REQUIRED WORK —
Exactly the lines from the one holding "Task: Select row 2 header" through the final line of the data are wanted, copied as written.

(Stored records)
>>>>>

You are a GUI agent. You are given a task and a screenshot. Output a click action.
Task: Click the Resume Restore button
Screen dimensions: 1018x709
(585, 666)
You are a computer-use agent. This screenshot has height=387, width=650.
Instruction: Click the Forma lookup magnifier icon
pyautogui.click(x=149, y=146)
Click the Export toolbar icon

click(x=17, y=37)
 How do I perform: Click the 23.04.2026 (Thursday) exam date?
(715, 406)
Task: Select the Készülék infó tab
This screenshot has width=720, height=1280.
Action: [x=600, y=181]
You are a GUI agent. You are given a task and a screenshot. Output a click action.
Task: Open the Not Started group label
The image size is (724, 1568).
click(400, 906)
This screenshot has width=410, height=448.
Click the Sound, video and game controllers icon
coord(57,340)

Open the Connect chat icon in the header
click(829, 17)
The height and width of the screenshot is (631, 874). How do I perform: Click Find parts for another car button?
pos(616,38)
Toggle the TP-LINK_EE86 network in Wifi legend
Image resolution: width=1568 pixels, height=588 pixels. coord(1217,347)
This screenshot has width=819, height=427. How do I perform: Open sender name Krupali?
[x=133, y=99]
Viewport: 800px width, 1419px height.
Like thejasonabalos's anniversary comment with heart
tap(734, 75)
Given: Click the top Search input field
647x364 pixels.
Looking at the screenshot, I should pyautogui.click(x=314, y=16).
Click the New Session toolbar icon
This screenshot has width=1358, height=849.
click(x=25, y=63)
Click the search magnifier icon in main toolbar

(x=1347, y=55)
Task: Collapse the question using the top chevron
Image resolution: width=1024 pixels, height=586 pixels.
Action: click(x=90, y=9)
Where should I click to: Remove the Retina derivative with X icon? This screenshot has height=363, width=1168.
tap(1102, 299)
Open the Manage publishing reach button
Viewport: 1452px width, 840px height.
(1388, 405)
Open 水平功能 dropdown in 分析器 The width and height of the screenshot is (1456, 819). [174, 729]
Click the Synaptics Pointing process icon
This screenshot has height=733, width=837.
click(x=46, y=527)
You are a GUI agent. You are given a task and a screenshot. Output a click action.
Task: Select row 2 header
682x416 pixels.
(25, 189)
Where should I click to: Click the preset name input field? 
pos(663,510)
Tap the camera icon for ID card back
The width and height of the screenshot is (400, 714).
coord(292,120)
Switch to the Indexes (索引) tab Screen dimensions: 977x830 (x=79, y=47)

<<<<<

ANSWER BOX —
Task: Select row 2 header
682x416 pixels.
(25, 189)
Where should I click to: Click the preset name input field? 
pos(663,510)
Tap the camera icon for ID card back
The width and height of the screenshot is (400, 714).
coord(292,120)
Switch to the Indexes (索引) tab Screen dimensions: 977x830 (x=79, y=47)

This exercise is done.